Why 'Standard' Sampling Methods Miss the Target
In the clinical contact center world, a sample point is the patient interaction. The interaction consists of transaction data, a call recording and the patient’s experience. Often the sampling starts with the transaction data. This can be segmented and profiled in many different ways – by guideline, disposition, or call times to name a few.
Typically, the sampling methodology ranges from “let’s look at a bunch of stuff from some time period, group of people, type of work, or some combination thereof, to taking a random sample using a 95% confidence interval.
Intuitively, we lean toward getting a “representative” sample to audit an operation. A random sampling technique may be employed, pulling enough interactions to achieve a 95% confidence interval based on an estimated error rate. The sample audit “set” gets assigned to someone to pull every month, review the data, listen to the recording, and maybe call the patient. Problems are then reported back and corrective actions are taken.

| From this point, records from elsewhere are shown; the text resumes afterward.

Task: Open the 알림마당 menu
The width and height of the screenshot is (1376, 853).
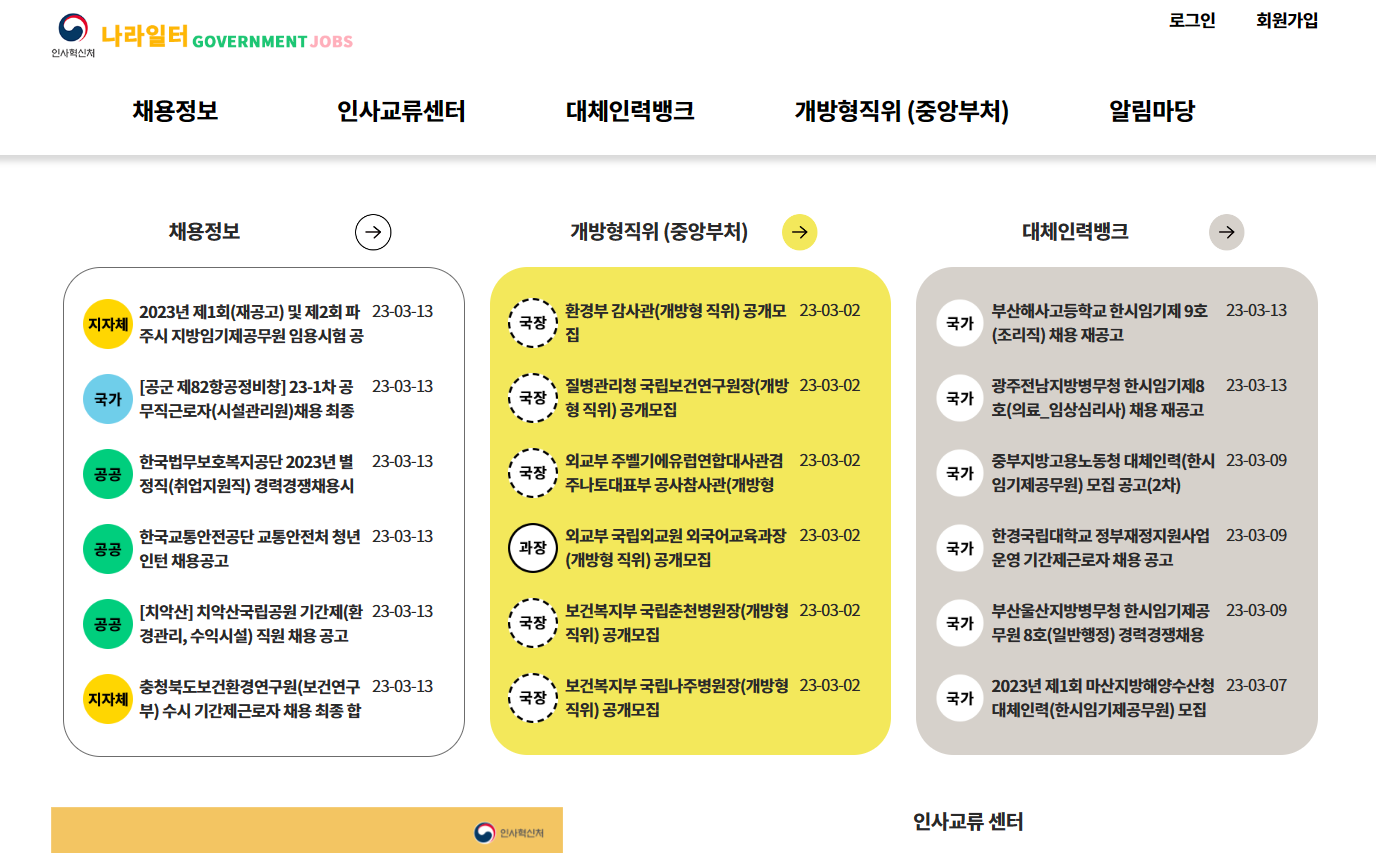Action: pyautogui.click(x=1152, y=112)
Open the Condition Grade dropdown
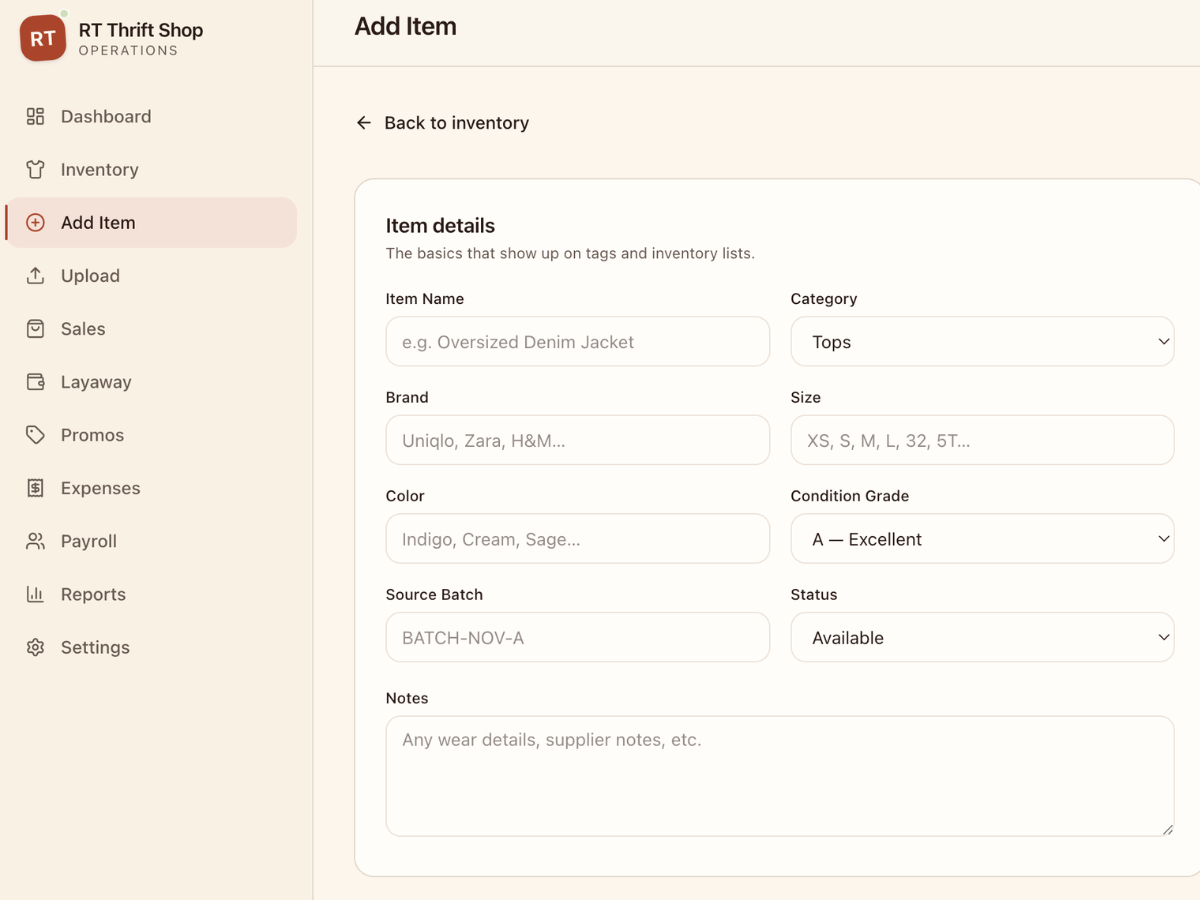 pos(982,538)
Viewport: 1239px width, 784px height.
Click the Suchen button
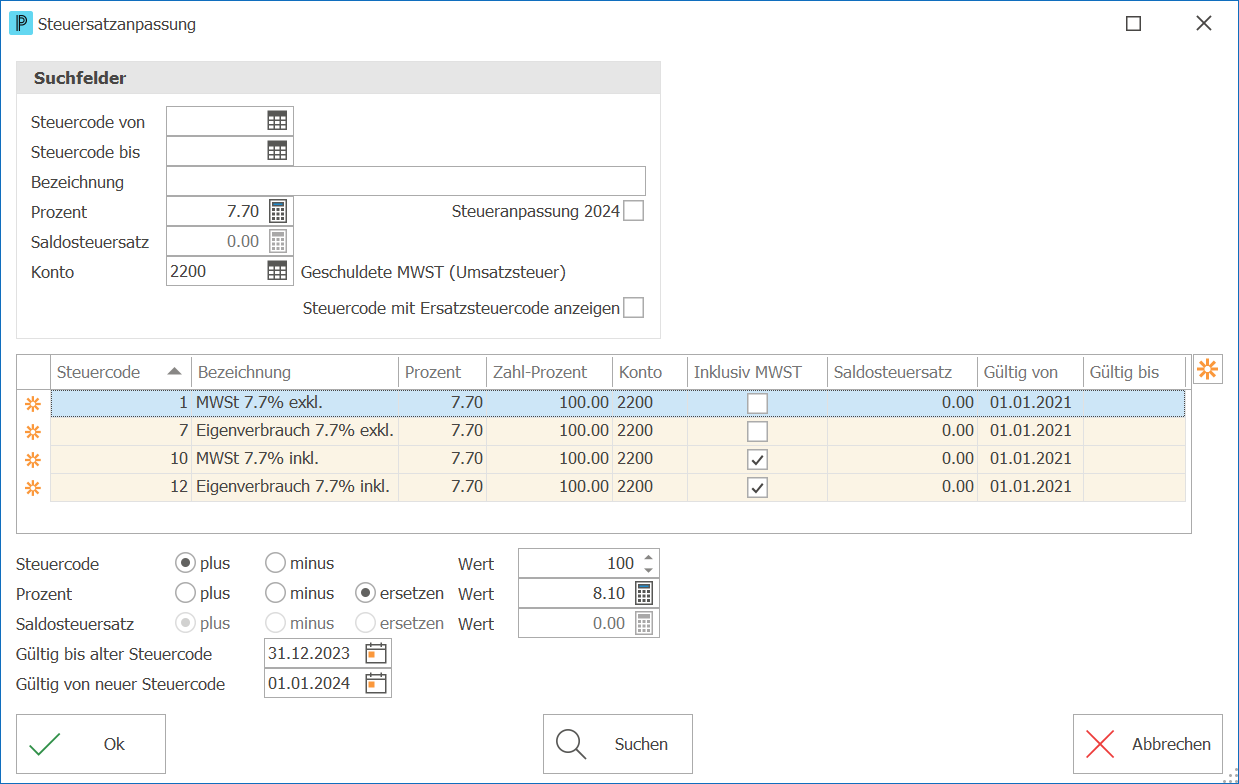coord(618,744)
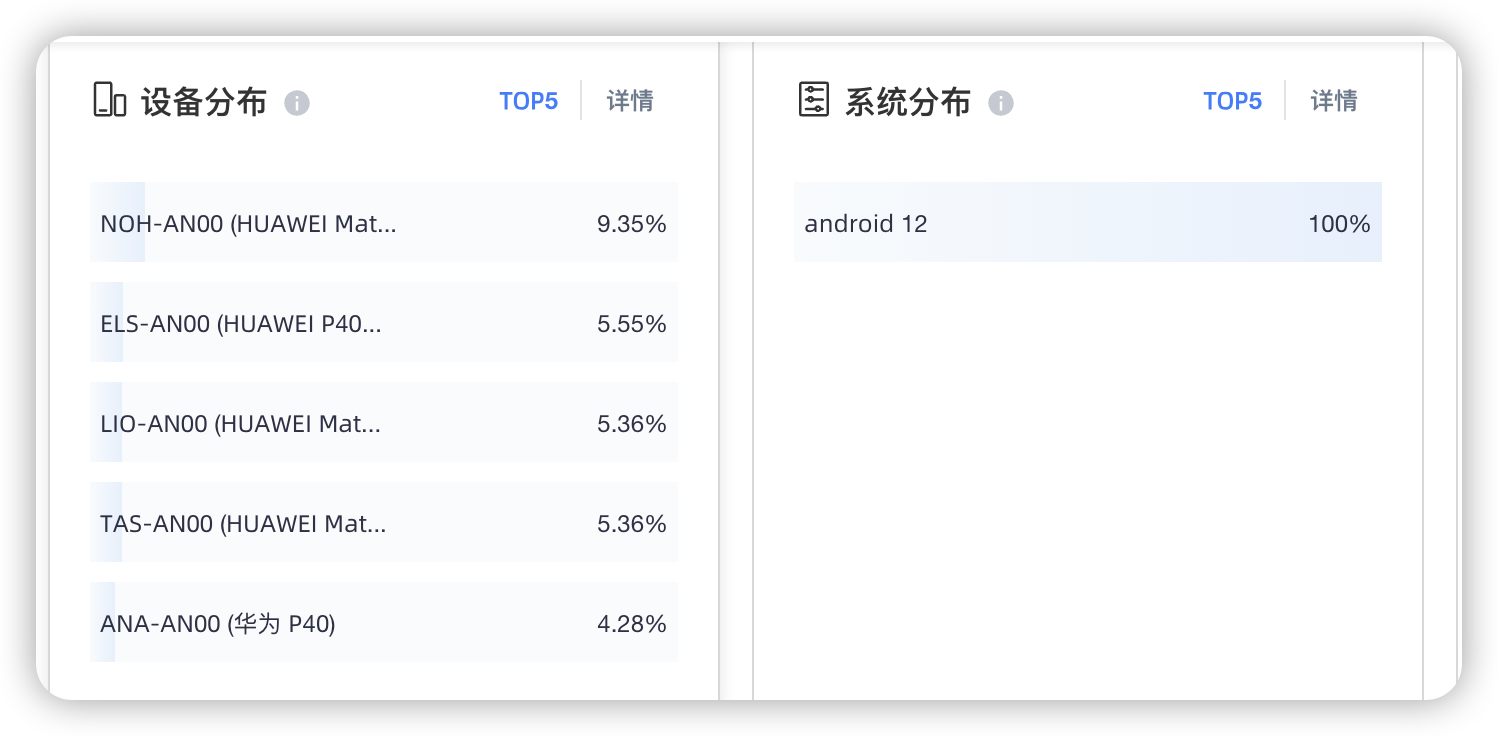
Task: Select the NOH-AN00 HUAWEI Mate row
Action: (384, 222)
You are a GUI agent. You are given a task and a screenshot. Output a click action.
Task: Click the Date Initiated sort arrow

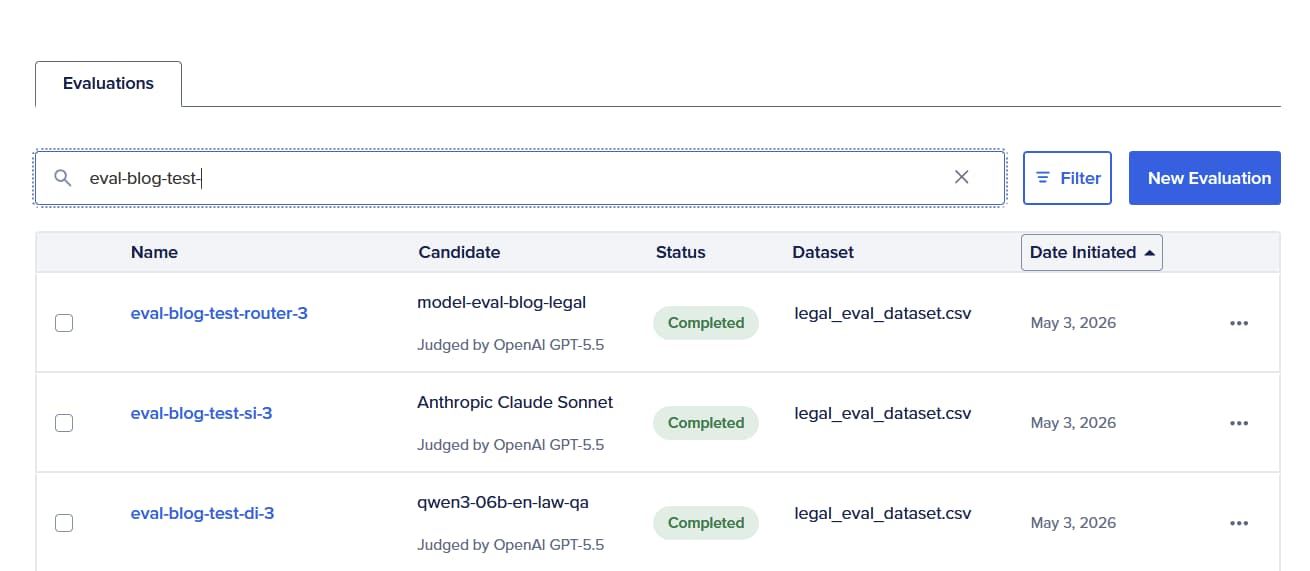[x=1149, y=253]
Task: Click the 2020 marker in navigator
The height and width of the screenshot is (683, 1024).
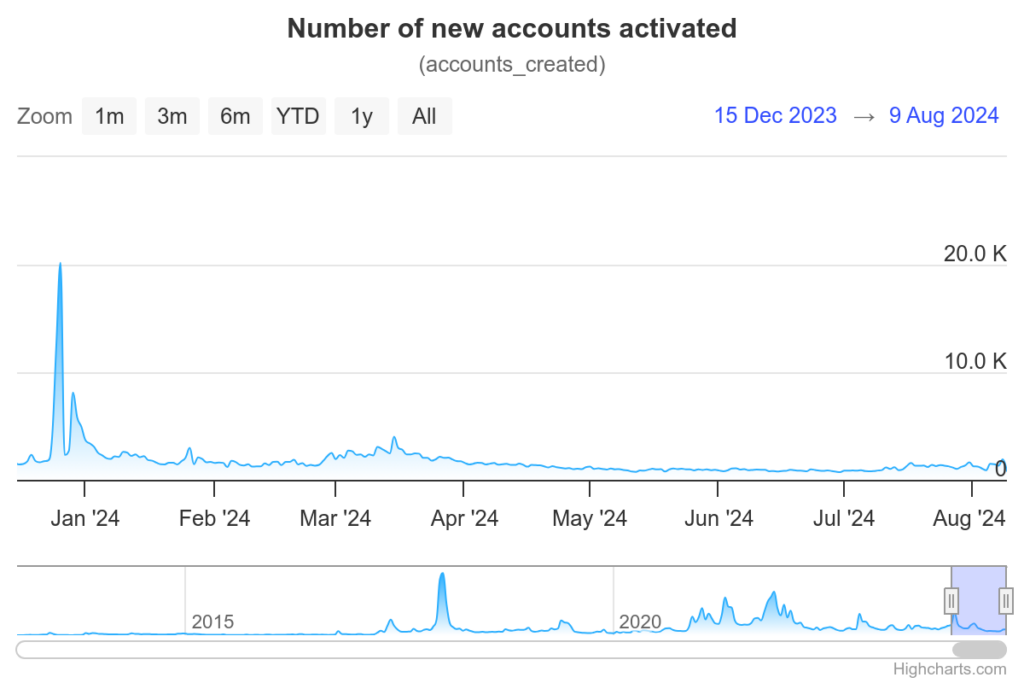Action: click(x=639, y=622)
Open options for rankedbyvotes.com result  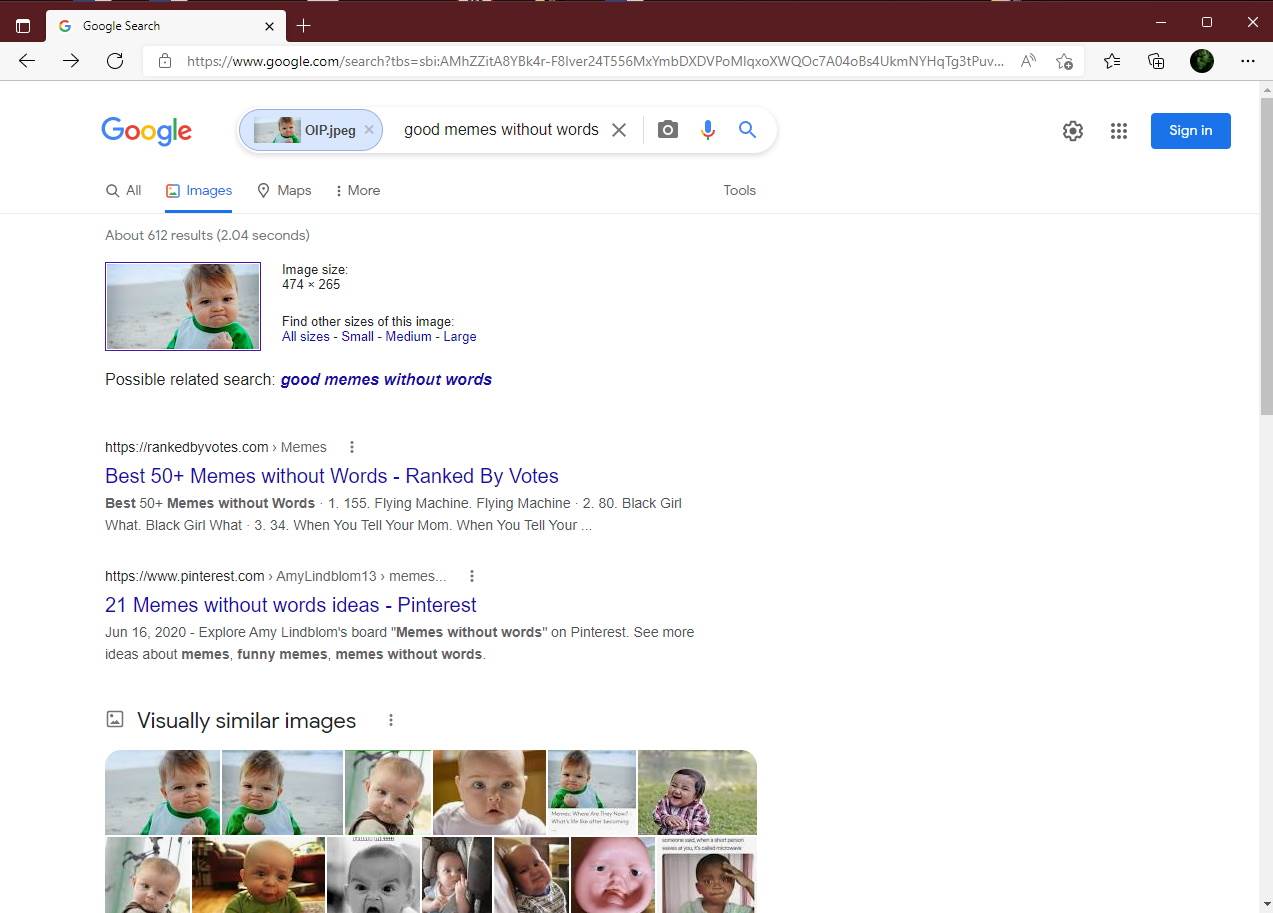tap(352, 447)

This strategy may be more work and not as effective as we would like. Let’s state our intent and test it against our methods. For most of us, the intent is to find the problems and correct them before patient safety is impacted.
A confidence interval sampling strategy will produce a representative sample, given a normal distribution in the base data. The chance of getting samples that are “okay” is very high and the chance of finding “errors” is very low. In this instance, we really don’t want a representative sample, because the sample produces a low probability of answering the question: “Where are the problems that impact patient safety?”
Utilizing Control Charts to Identify Samples that Need Attention
One of the best tools to answer our question is the control chart. There are over a dozen types of control charts. Your measurement goals and data drive your chart selection. Control charts can be used on the full set of data for any period and category. For example, “disposition frequency” by nurse, time of day, or customer can be analyzed.
Generally, control charts segment data into four zones: one, two, and three standard deviations (sigma) from the mean and then everything else (the outliers). The chart is informing us about the variability of the process. The more variability (the larger the three zone) means less consistency. Low process consistency means a higher error rate. We assume the mean of the process is in compliance. Given this logic, we start analyzing the interactions furthest from the mean, which have the highest probability of being non-conforming. This methodology increases the probability of addressing our original question: “Where are the problems?”
Traditional Call Sampling and Auditing Isn’t Enough
In today’s world of high volume healthcare call centers, quality programs need to be highly focused. The sheer volume can be daunting: techniques are needed to see emerging problems in order take corrective action quickly and effectively. The control chart accomplishes this and is one of the many tools SironaHealth employs to ensure patient safety.